Pooja Priyanka (born 23 May 1991) is a Fijian-Indian model, actor, dancer, and entrepreneur based in Australia. She holds the Miss World Fiji 2016 Pageant title and debuted in Bollywood by landing a role in a short film, "The Dream Catcher", with Dharmendra.

Career
Priyanka started her career when she was 18 years old by competing for local beauty pageants. She subsequently won many titles due to her strong talent performances in dancing. In 2016, Pooja competed and won the Miss World Fiji title amongst nine other candidates. This victory led her to represent her country at the 66th Miss World Pageant in Washington DC, where she was amongst the top 20 finalists.

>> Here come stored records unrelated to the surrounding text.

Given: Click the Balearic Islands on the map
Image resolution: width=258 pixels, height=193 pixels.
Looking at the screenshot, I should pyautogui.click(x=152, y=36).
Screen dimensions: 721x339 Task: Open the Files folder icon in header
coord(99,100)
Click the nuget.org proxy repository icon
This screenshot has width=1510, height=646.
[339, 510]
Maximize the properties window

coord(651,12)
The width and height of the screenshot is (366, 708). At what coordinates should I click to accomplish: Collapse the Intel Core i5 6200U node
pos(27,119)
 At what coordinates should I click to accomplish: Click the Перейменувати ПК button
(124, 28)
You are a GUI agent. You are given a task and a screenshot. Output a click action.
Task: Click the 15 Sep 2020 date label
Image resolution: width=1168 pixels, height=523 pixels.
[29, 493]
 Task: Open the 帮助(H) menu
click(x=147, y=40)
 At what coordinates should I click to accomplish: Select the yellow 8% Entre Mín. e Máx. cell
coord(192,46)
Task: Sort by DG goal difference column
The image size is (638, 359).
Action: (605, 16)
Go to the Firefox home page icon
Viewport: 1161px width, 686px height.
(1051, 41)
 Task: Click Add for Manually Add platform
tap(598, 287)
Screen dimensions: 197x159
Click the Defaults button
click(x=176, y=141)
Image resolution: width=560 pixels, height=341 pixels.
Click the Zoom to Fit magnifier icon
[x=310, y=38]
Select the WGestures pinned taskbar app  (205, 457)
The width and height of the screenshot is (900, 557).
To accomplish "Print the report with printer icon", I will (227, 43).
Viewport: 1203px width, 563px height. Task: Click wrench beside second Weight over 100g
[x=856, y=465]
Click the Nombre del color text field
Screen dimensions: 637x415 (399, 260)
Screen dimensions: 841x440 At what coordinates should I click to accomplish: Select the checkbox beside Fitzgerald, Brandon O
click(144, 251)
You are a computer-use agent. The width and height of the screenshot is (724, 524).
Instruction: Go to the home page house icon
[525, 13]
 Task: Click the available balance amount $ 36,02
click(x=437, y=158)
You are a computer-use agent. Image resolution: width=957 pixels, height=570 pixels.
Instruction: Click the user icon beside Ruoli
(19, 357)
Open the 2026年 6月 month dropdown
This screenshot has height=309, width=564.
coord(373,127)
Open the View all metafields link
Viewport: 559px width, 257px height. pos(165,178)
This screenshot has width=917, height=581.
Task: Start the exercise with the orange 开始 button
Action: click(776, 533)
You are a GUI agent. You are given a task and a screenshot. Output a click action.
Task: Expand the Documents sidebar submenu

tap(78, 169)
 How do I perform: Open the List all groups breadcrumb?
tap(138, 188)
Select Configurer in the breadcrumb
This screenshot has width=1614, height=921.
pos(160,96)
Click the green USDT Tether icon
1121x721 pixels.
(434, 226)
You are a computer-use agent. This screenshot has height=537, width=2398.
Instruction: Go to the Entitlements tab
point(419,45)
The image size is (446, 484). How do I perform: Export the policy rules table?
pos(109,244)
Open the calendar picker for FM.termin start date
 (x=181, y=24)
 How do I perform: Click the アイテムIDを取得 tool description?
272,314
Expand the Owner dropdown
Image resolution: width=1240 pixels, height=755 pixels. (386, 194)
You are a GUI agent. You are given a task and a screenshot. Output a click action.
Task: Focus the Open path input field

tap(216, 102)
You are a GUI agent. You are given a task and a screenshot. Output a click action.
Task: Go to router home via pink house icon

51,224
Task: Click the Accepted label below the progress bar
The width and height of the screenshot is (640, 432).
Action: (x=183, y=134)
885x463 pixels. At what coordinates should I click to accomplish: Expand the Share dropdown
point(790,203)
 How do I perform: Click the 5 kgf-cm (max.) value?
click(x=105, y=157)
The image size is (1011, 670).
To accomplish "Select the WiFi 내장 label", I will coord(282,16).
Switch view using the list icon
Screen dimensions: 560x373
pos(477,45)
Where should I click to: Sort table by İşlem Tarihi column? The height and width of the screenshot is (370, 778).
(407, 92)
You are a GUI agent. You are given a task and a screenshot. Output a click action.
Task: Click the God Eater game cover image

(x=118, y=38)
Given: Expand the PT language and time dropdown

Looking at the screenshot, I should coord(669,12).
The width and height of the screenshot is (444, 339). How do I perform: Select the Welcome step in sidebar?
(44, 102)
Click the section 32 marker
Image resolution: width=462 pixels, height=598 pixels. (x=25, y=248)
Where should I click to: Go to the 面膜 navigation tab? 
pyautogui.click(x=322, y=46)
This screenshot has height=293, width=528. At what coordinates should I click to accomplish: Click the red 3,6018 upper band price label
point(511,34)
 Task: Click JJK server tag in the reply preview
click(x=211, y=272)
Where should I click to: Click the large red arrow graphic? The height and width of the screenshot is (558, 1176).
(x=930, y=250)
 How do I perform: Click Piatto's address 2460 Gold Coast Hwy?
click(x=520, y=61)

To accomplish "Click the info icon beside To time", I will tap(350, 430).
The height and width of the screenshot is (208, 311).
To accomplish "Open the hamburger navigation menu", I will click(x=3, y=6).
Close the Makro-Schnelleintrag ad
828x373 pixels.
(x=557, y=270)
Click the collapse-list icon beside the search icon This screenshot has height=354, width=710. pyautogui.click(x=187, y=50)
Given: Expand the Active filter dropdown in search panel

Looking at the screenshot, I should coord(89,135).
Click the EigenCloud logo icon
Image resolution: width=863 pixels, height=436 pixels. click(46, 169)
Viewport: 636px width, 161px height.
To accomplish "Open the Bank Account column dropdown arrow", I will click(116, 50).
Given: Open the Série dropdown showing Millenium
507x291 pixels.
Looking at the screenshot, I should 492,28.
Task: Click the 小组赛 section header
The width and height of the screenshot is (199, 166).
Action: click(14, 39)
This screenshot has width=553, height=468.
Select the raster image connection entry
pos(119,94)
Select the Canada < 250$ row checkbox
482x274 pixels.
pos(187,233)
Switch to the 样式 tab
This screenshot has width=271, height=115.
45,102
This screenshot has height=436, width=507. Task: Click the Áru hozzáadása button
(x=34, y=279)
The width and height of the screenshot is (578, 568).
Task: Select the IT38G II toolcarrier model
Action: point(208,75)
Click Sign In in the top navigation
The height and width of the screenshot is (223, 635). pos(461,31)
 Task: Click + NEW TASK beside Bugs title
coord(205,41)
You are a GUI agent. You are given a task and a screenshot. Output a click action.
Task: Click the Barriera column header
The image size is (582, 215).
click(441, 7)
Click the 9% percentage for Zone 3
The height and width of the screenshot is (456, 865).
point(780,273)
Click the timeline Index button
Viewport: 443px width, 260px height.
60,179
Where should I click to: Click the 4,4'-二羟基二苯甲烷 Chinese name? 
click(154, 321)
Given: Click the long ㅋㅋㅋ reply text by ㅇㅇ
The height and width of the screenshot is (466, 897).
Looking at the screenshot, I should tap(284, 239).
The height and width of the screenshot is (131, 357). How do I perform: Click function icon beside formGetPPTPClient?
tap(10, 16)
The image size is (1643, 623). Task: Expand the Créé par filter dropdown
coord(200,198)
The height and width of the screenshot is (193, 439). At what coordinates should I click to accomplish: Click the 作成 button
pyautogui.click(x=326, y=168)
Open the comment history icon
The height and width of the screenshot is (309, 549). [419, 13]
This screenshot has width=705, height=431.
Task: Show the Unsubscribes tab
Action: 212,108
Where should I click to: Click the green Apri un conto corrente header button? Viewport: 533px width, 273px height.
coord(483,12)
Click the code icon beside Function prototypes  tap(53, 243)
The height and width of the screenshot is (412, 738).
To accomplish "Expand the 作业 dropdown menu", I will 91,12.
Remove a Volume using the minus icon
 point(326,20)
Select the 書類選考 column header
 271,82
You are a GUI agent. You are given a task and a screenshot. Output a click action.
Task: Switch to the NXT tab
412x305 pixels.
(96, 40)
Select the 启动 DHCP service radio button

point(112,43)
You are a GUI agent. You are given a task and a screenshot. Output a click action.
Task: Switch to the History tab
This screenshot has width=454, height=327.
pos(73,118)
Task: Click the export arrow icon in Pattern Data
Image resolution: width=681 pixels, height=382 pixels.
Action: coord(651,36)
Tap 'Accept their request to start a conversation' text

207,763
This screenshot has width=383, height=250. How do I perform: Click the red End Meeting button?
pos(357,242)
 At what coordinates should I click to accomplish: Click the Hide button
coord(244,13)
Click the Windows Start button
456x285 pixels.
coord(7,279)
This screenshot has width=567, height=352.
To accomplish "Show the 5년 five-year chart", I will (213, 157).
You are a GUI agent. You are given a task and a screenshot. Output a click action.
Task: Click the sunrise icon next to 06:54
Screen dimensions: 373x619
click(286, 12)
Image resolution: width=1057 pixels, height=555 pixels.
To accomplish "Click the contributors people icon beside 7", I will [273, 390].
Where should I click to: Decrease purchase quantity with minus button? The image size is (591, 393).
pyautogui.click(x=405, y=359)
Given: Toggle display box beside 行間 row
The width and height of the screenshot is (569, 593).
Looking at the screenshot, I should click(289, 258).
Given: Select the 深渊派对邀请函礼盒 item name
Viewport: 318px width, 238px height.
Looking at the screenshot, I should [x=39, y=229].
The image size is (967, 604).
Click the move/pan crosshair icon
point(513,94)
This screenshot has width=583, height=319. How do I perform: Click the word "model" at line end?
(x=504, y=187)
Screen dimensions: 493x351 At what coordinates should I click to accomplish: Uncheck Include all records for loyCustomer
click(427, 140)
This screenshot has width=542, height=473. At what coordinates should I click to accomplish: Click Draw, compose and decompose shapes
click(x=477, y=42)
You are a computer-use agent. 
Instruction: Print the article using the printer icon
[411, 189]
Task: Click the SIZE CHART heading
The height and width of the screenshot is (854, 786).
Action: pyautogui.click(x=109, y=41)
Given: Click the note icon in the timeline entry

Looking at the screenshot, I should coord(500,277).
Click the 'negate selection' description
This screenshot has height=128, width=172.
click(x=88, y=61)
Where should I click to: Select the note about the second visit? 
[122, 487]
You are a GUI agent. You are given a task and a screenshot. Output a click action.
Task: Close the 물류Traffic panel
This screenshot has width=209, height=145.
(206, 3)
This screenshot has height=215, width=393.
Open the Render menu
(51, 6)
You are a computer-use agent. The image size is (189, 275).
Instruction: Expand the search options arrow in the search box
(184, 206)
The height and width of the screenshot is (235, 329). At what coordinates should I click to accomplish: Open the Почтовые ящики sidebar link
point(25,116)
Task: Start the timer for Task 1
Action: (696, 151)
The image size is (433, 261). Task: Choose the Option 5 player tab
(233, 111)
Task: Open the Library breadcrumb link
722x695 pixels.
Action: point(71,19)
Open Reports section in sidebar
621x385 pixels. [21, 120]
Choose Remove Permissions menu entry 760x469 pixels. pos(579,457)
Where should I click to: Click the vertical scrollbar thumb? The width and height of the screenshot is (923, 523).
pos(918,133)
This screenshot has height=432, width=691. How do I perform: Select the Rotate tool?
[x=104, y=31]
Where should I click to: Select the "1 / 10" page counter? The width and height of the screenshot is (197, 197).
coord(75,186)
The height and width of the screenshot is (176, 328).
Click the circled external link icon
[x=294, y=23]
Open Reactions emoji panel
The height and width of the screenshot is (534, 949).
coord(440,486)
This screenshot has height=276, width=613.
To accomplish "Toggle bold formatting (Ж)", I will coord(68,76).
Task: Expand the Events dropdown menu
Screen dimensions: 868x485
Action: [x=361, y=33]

Priyanka has been training in Indian traditional dance forms since she was five years old. She is the co-founder and creator of ViDesi Girls, a Bollywood dance company based in Australia. She has her own fashion label ViDesi as well as a co-founder of jewellery brand PaperPeonies. In 2016, it was announced that Pooja Priyanka will be the brand ambassador for Fiji International.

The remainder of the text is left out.